Monday, January 3, 2011

The Pain and the Plan


1.3.2011

Genesis 6:6 6 The Lord was grieved that he had made man on the earth, and his heart was filled with pain.

Can you imagine – God’s heart was filled with pain!? I look back on all the years I’ve been reading the Bible and it amazes me how I so quickly overlook this: God suffered as a result of the choices of His creatures. Wow! That’s big!

But you know, somehow it endears my God to me all the more because I too suffer pain; and some of the same kind as He did when I see people I love who are making choices I know aren’t good for them. I think it’s a blessing that God limits our pain; I’m glad I only feel partial pain. Usually when I experience pain it’s a result of something external to my soul. God felt pain as a result of something internal to Him, for there can be nothing external to God that affects Him.

If God could be amazed, I think what He saw – as described in Genesis six – amazed Him. But then again, Jesus was amazed at the lack of men’s faith and was further amazed when faith showed up in people like Roman centurions and Syro-Pheonician women; and not His own people.

Again, today, I am somehow comforted that God isn’t immune to pain and heartache. I am somehow strengthened that He knows my every bungle and how I so adeptly fool myself into thinking the way I think, and doing the way I do.
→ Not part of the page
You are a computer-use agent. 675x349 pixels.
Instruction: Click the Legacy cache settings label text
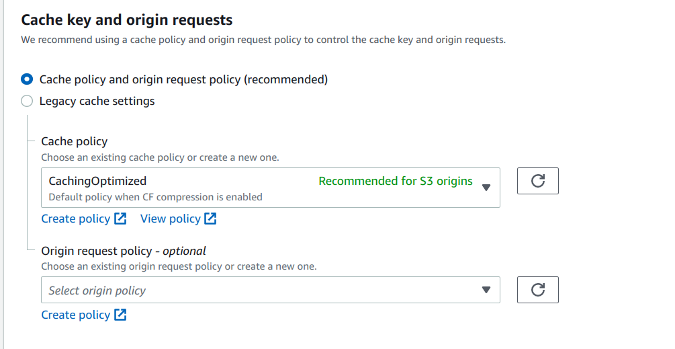[x=97, y=102]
I am also comforted that He dealt with His pain the only way He could in His plan of reaching out to us in our own pain and sending His Son to redeem us from it.

My pain ought to create in me a plan to do something about it – like having those conversations with loved ones and reassuring them how much I love them and care about what they’re going through. My pain is a constant reminder of how much I need God and that He identifies with me by what He’s suffered. And my pain helps break the hard outer shell of apathy and cynicism which so wants to capture me in a care-less cocoon. Pain reminds us all that life is real but worth looking for the solutions; especially the ones God offers…

Father in Heaven,
God of Pain I worship You and am glad You understand completely. Help me this day I pray; thank You for Your plan – amen.